PROVIDED RECORDS Block Start

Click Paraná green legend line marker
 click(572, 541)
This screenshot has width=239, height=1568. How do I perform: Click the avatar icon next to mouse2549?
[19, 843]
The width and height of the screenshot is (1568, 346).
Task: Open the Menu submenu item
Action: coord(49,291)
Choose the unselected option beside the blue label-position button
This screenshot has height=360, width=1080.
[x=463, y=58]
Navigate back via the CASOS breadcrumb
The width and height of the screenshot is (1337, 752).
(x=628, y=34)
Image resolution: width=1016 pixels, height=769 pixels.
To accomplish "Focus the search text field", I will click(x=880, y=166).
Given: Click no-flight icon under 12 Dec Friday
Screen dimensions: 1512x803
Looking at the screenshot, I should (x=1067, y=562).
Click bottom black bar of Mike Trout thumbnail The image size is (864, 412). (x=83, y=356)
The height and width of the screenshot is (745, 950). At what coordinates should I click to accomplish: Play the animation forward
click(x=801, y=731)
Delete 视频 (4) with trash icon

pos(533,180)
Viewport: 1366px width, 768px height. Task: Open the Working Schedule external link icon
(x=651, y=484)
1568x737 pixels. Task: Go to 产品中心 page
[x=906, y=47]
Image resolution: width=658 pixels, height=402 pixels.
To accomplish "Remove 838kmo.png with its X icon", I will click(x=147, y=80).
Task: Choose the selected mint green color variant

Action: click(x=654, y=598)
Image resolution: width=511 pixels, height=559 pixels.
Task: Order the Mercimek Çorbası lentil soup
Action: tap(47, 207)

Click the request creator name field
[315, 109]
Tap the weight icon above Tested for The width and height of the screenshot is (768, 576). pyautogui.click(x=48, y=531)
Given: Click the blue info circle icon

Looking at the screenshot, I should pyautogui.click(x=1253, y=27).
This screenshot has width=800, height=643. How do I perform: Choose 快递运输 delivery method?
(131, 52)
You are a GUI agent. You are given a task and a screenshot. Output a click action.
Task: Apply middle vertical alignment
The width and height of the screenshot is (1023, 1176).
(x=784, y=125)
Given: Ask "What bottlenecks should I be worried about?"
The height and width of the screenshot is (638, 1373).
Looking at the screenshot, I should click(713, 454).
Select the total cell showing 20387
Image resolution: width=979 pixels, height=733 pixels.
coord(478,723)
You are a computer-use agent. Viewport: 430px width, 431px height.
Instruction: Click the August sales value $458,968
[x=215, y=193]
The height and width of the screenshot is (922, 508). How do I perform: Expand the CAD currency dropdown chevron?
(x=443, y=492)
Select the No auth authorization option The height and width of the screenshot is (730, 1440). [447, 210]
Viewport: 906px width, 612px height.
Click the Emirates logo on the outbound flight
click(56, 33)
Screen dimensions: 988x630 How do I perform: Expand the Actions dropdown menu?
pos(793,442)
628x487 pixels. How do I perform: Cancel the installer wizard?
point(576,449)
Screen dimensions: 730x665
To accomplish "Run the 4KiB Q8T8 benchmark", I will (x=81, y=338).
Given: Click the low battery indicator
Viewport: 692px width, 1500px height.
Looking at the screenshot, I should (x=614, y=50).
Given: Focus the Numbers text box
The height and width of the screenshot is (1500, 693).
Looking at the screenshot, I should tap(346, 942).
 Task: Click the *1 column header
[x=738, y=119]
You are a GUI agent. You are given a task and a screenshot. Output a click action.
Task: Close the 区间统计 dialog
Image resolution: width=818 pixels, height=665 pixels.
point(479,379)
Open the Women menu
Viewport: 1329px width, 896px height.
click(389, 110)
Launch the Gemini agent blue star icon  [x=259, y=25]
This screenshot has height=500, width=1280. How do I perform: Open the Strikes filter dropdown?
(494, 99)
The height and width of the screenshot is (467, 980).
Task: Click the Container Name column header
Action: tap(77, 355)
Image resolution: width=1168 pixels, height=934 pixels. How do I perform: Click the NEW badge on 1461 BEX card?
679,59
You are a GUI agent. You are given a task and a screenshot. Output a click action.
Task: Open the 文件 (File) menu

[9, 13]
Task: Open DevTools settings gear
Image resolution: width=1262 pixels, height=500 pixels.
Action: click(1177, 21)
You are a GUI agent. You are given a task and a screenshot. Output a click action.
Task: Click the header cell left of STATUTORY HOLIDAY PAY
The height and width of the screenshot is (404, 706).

PROVIDED RECORDS Block End

- WORK ITEM: A faithful copy of all the records is required.

- EXPECTED ANSWER:
Click Paraná green legend line marker
 click(572, 541)
This screenshot has width=239, height=1568. How do I perform: Click the avatar icon next to mouse2549?
[19, 843]
The width and height of the screenshot is (1568, 346).
Task: Open the Menu submenu item
Action: coord(49,291)
Choose the unselected option beside the blue label-position button
This screenshot has height=360, width=1080.
[x=463, y=58]
Navigate back via the CASOS breadcrumb
The width and height of the screenshot is (1337, 752).
(x=628, y=34)
Image resolution: width=1016 pixels, height=769 pixels.
To accomplish "Focus the search text field", I will click(x=880, y=166).
Given: Click no-flight icon under 12 Dec Friday
Screen dimensions: 1512x803
Looking at the screenshot, I should (x=1067, y=562).
Click bottom black bar of Mike Trout thumbnail The image size is (864, 412). (x=83, y=356)
The height and width of the screenshot is (745, 950). At what coordinates should I click to accomplish: Play the animation forward
click(x=801, y=731)
Delete 视频 (4) with trash icon

pos(533,180)
Viewport: 1366px width, 768px height. Task: Open the Working Schedule external link icon
(x=651, y=484)
1568x737 pixels. Task: Go to 产品中心 page
[x=906, y=47]
Image resolution: width=658 pixels, height=402 pixels.
To accomplish "Remove 838kmo.png with its X icon", I will click(x=147, y=80).
Task: Choose the selected mint green color variant

Action: click(x=654, y=598)
Image resolution: width=511 pixels, height=559 pixels.
Task: Order the Mercimek Çorbası lentil soup
Action: tap(47, 207)

Click the request creator name field
[315, 109]
Tap the weight icon above Tested for The width and height of the screenshot is (768, 576). pyautogui.click(x=48, y=531)
Given: Click the blue info circle icon

Looking at the screenshot, I should pyautogui.click(x=1253, y=27).
This screenshot has width=800, height=643. How do I perform: Choose 快递运输 delivery method?
(131, 52)
You are a GUI agent. You are given a task and a screenshot. Output a click action.
Task: Apply middle vertical alignment
The width and height of the screenshot is (1023, 1176).
(x=784, y=125)
Given: Ask "What bottlenecks should I be worried about?"
The height and width of the screenshot is (638, 1373).
Looking at the screenshot, I should click(713, 454).
Select the total cell showing 20387
Image resolution: width=979 pixels, height=733 pixels.
coord(478,723)
You are a computer-use agent. Viewport: 430px width, 431px height.
Instruction: Click the August sales value $458,968
[x=215, y=193]
The height and width of the screenshot is (922, 508). How do I perform: Expand the CAD currency dropdown chevron?
(x=443, y=492)
Select the No auth authorization option The height and width of the screenshot is (730, 1440). [447, 210]
Viewport: 906px width, 612px height.
Click the Emirates logo on the outbound flight
click(56, 33)
Screen dimensions: 988x630 How do I perform: Expand the Actions dropdown menu?
pos(793,442)
628x487 pixels. How do I perform: Cancel the installer wizard?
point(576,449)
Screen dimensions: 730x665
To accomplish "Run the 4KiB Q8T8 benchmark", I will (x=81, y=338).
Given: Click the low battery indicator
Viewport: 692px width, 1500px height.
Looking at the screenshot, I should (x=614, y=50).
Given: Focus the Numbers text box
The height and width of the screenshot is (1500, 693).
Looking at the screenshot, I should tap(346, 942).
 Task: Click the *1 column header
[x=738, y=119]
You are a GUI agent. You are given a task and a screenshot. Output a click action.
Task: Close the 区间统计 dialog
Image resolution: width=818 pixels, height=665 pixels.
point(479,379)
Open the Women menu
Viewport: 1329px width, 896px height.
click(389, 110)
Launch the Gemini agent blue star icon  [x=259, y=25]
This screenshot has height=500, width=1280. How do I perform: Open the Strikes filter dropdown?
(494, 99)
The height and width of the screenshot is (467, 980).
Task: Click the Container Name column header
Action: tap(77, 355)
Image resolution: width=1168 pixels, height=934 pixels. How do I perform: Click the NEW badge on 1461 BEX card?
679,59
You are a GUI agent. You are given a task and a screenshot. Output a click action.
Task: Open the 文件 (File) menu

[9, 13]
Task: Open DevTools settings gear
Image resolution: width=1262 pixels, height=500 pixels.
Action: click(1177, 21)
You are a GUI agent. You are given a task and a screenshot. Output a click action.
Task: Click the header cell left of STATUTORY HOLIDAY PAY
The height and width of the screenshot is (404, 706).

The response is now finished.